Dies ist ein hauptsächlich in Amerika spielender Polizeithriller, der stark davon geprägt ist, dass hier ein Kanadier auf Amerika und die amerikanischen Verhältnisse blickt. Alles spielt in jenem Terrain zwischen Südkalifornien, Texas, El Paso, Tijuana und Ciudad Juarez, jener blutigen Zwischenzone am mexikanisch-amerikanischen Grenzstreifen, der von Menschenhandel und Drogengeschäften geprägt ist, und im Hollywood-Kino bereits ein eigenes Genre begründet hat: Das der
»Border«-Filme. Villeneuve zitiert diese kenntnisreich, angefangen mit Touch of Evil von Orson Welles, dessen hundertster Geburtstag bei diesem Festival auch gefeiert wird, über The Wild Bunch, bis hin zu Lone Star, Traffic oder Perdita Durango. Villeneuve fehlen die Schuldgefühle gegenüber Mexiko, die im amerikanischen Kino oft spürbar sind.
Es ist ein oft düsterer Film, der von oben herab auf die Wüste blickt, als handle es
sich um eine Mondlandschaft, der Horror-Musik darunter legt. Ein Film, der sich auch Zeit nimmt, um seine Story zu erzählen, der insgesamt cool gemacht ist und sich aufs Visuelle konzentriert.
Schnell wird sichtbar, dass Villeneuve anders inszeniert, als in Hollywood üblich: Statt mit Schnittorgien Unübersichtlichkeit zu schaffen, zieht seine ruhige, beobachtende Kamera (Roger Deakins) die Zuschauer ins Geschehen hinein, und schafft ein Gefühl für die Lage seiner Figuren. Als
eine Sitzung hoher Beamter gezeigt wird, gibt es keine Close-Ups, keine Schnitte.
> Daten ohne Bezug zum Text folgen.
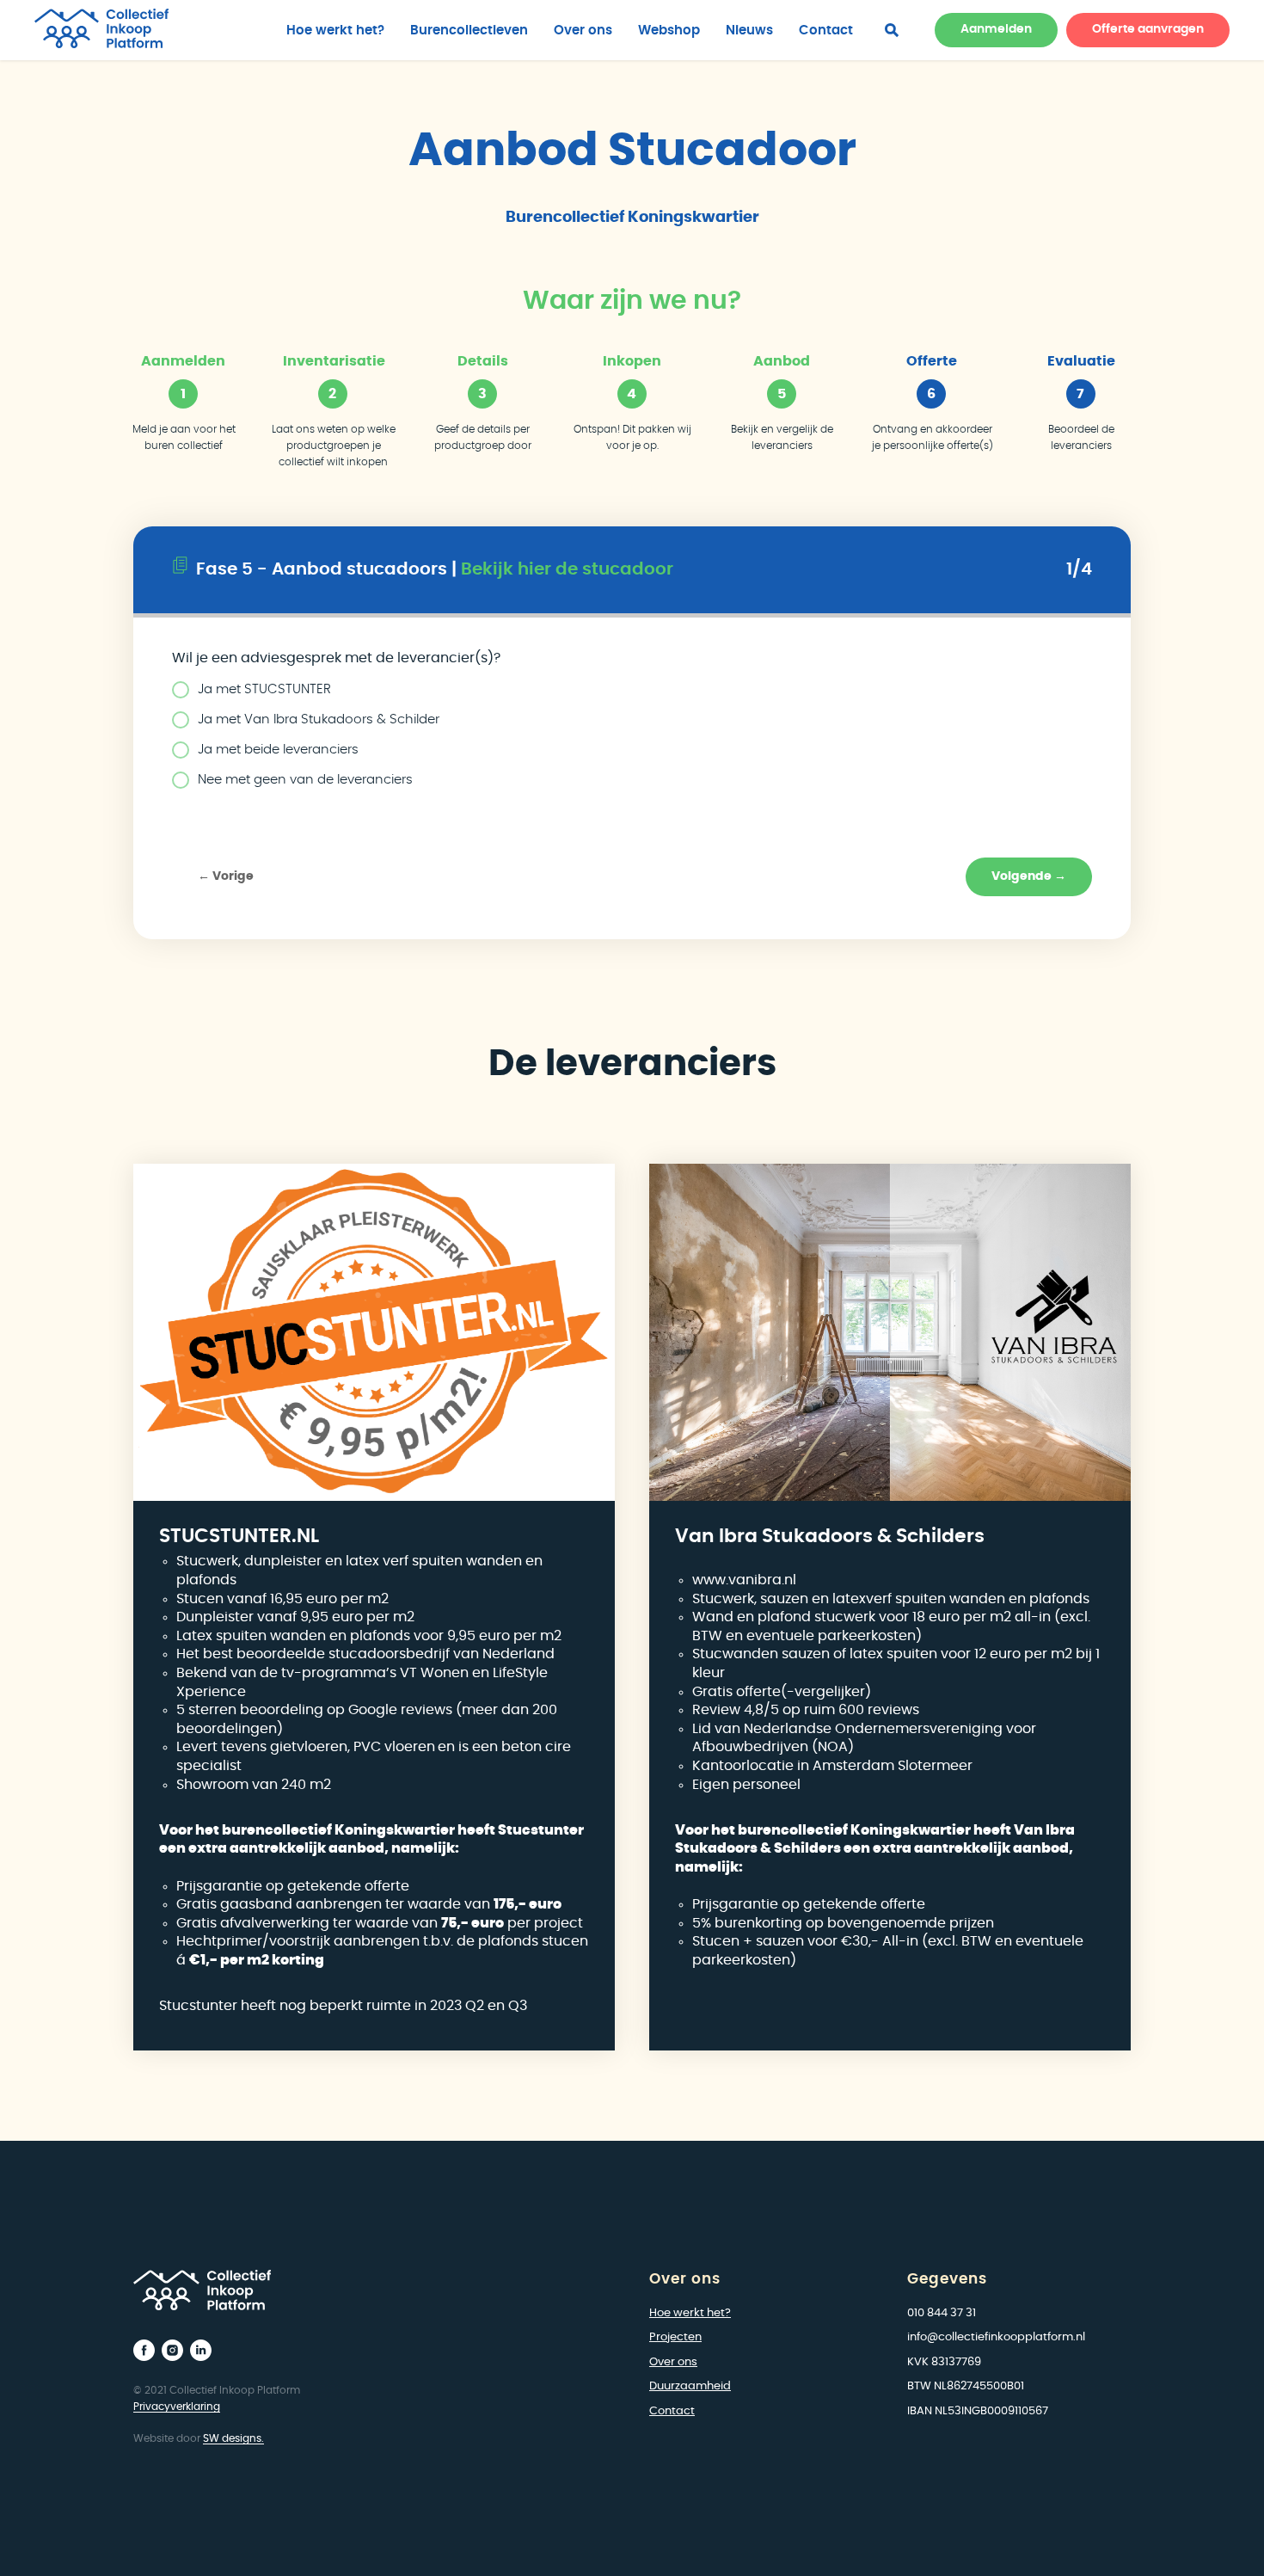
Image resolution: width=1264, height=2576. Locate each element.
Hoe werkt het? (335, 30)
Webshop (669, 30)
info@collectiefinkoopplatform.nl (996, 2337)
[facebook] (892, 30)
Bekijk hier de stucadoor (567, 569)
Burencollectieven (469, 30)
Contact (826, 30)
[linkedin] (201, 2350)
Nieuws (749, 30)
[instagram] (172, 2350)
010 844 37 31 (941, 2313)
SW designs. (233, 2438)
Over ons (583, 30)
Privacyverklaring (176, 2406)
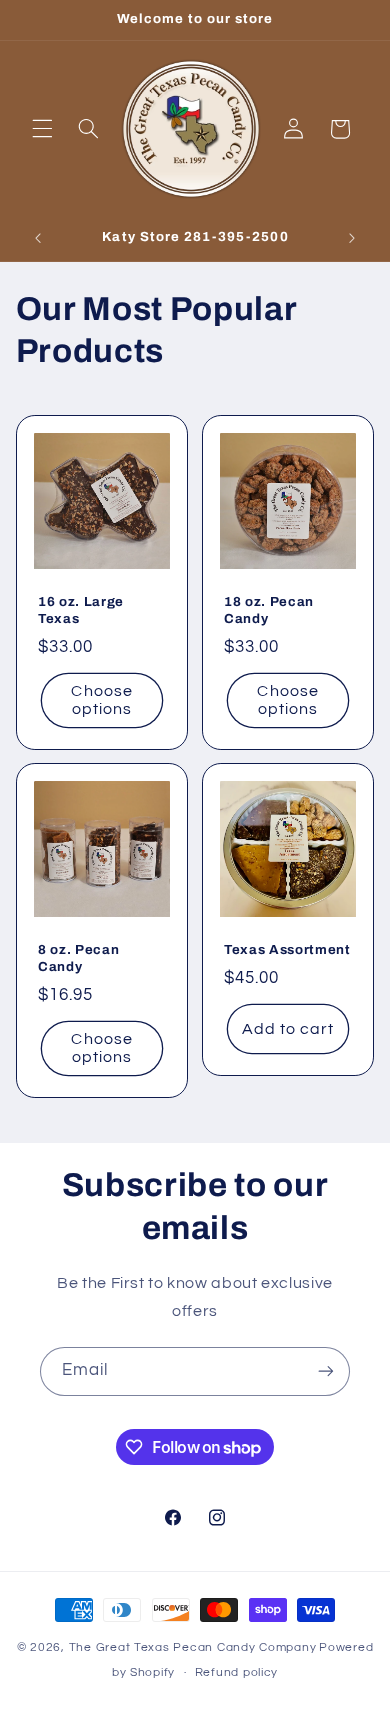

Dies ist auch deshalb ein hervorragender Film, weil er zeigt, wie viele amerikanische Behörden drauf sind... Und dass ihr Verhalten von ganz oben unterstützt wird, von Politikern, »von denen, die ins Amt gewählt werden, nicht ernannt«. Diese Kritik an der Demokratie und ihren Lebenslügen, noch mehr ihrer Doppelmoral, ist nicht neu, aber notwendig.
Als Benicio Del Toro, der einen mexikanischen Polizisten spielt, der mit den USA zusammenarbeitet, in einen Keller kommt, wo
er einen Verdächtigen foltern wird, pfeift er kaum merklich »Hail to the chief«, jenes Lied, das immer gespielt wird, wenn der US-Präsident einen Ort betritt. Muss es noch deutlicher sein? »Now You'll learn what’s hell in Yankee-Land.«
Und so geht es auch um eine Demokratie die ihre selbstgesetzten Grenzen immer erweitert, und die Wähler betrügt. Denn der einzige Grund, warum Kate ünerhaupt für diese Spezialeinheit verpflichtet wurde ist der, dass es sich um die CIA handelt.
Die CIA darf im Inland nicht operieren, ohne dass das FBI beteiligt ist. Sie ist eine Strohfrau.
Das Ende ist weder ein gutes, noch ein schlechtes. Kate wird zur Falschaussage gezwungen, mit als Selbstmord getarntem Mord bedroht, wenn sie nicht die Verbrechen ihrer Kollegen deckt. Aber es hat die Richtigen getroffen.
Und Benicio del Toro, der die komplette Familie des Drogenbosses mit diesem erschossen hat, empfiehlt Kate: »You should leave to a small city where law is still .... You will not survive here. We are in the lands of the wolves.«
PS:
Es ist schon öfters bemerkt worden, dass man den Wölfen vermutlich Unrecht antut, wenn man sie mit Gewalt und Unsolidarität, mit blutiger Beutegier assoziiert. Aber das wird den Wölfen nichts nutzen.